“The whole thing being naked is that I’m exploring my sexuality, which goes back to being from West Texas,” said Mr. mooney. “It was really like, ‘You’re gay, you’re bad, sex is after marriage.’ If I had seen images of gay men being proud of their bodies, I think it would have made growing up a lot easier.”
His own images, with their nostalgically faded colors and carefully carved bare body parts, often suggest that there is something mischievous or macabre going on just outside the chaste white borders of the prints. They feature scruff, ripped tank tops, and other accessories from an emerging fashion trend that some in the industry are calling “sleazecore.”
So it wasn’t surprising when these images spread across the internet during the initial lockdowns of the pandemic, especially among other scared, horny, isolated gay men, many of whom started DMing the photographer to volunteer their own portraits.
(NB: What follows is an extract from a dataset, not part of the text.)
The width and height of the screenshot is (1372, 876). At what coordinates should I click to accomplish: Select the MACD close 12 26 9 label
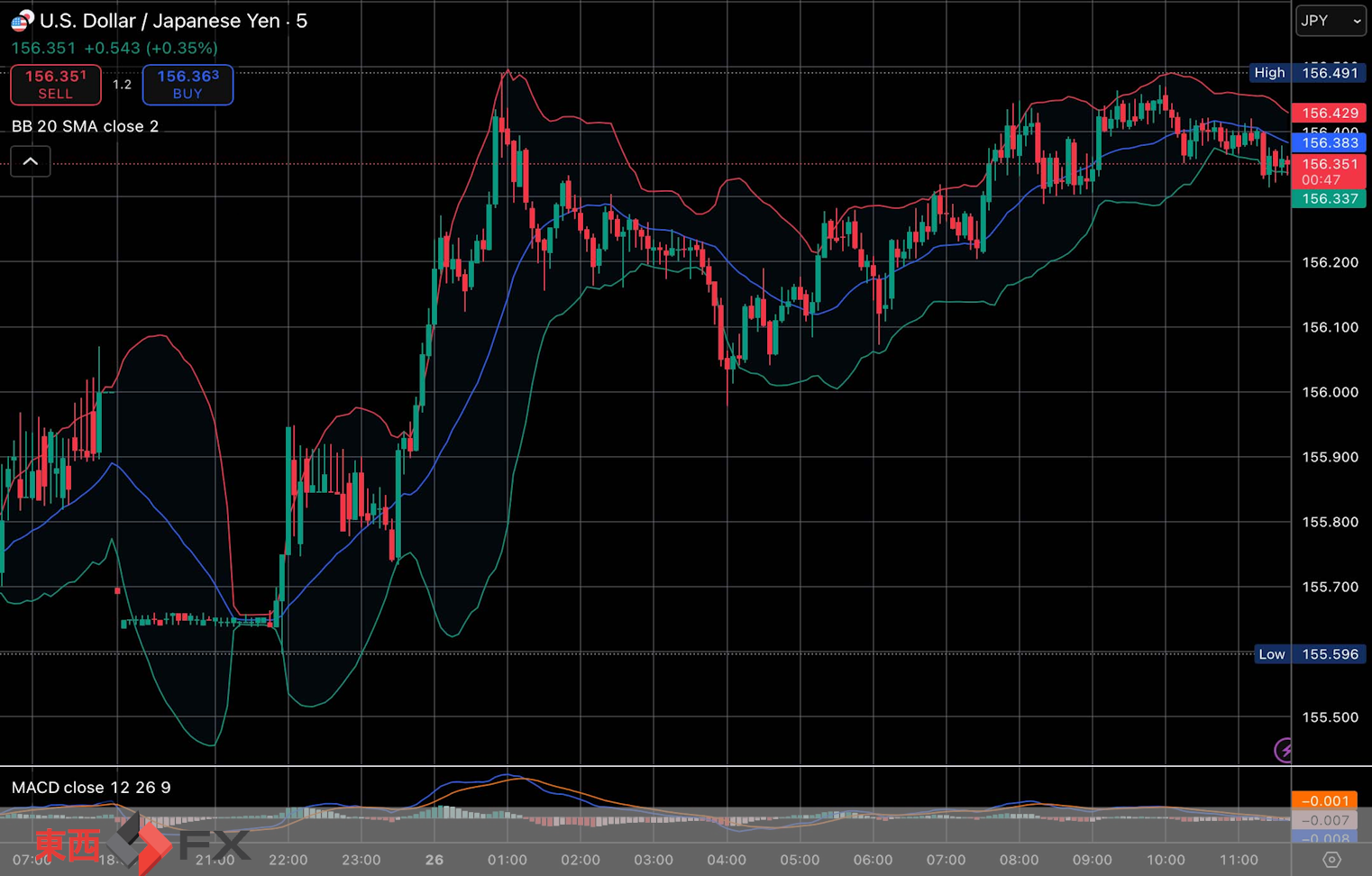(91, 788)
Once it was safer to meet in person, Mr. Mooney refined his aesthetic by capturing other (often fit, often tattooed) men in New York, making some close friends along the way.
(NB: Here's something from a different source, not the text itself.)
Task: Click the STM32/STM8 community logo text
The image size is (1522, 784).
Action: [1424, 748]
“A lot of my pictures have me going into someone’s house, hanging out, drinking, smoking a little — and if they want to take their shirts off, that’s cool,” he said. “The intimacy of a Polaroid photo makes it sexy, but it had become something of an Urban Outfitters children’s toy. A lot of people forget that it is a legitimate medium.”
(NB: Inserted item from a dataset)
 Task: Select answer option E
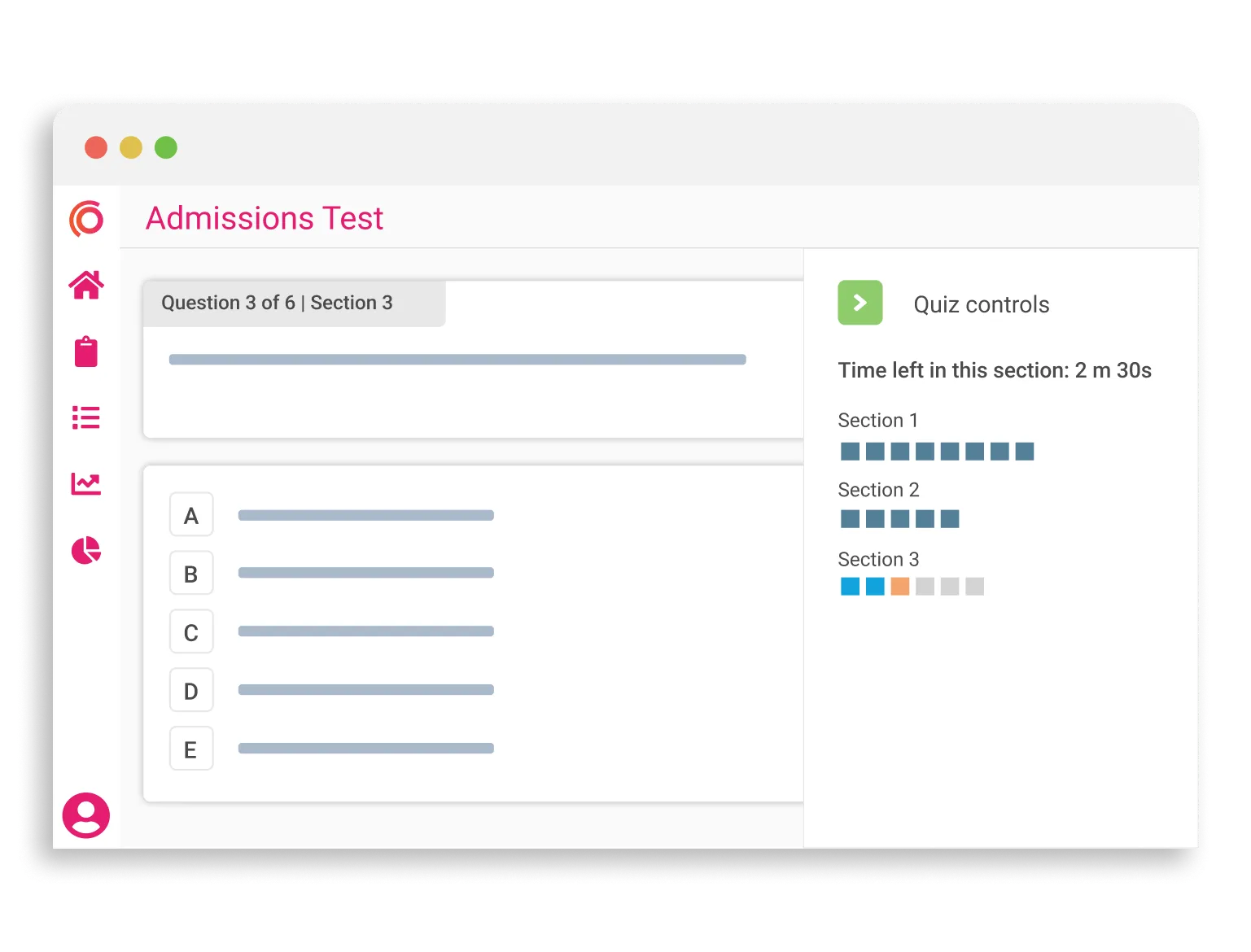[191, 749]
Of course, there’s a long artistic tradition, especially in New York, of hot gay photographers capturing their hot friends on Polaroid film, dating back to Andy Warhol and his 60s Superstars; Robert Mapplethorpe, with his S-and-M-drenched black-and-white prints of the 1970s; Don Rodan, an influential gay community photographer at the same time; Peter Hujar, who captured the grim East Village scene before dying of an AIDS-related illness in 1987, during another pandemic; and Tom Bianchi, who for five decades has caught his beefcake buddies stripping naked and snooping around Manhattan, the Pines, Palm Springs, and elsewhere.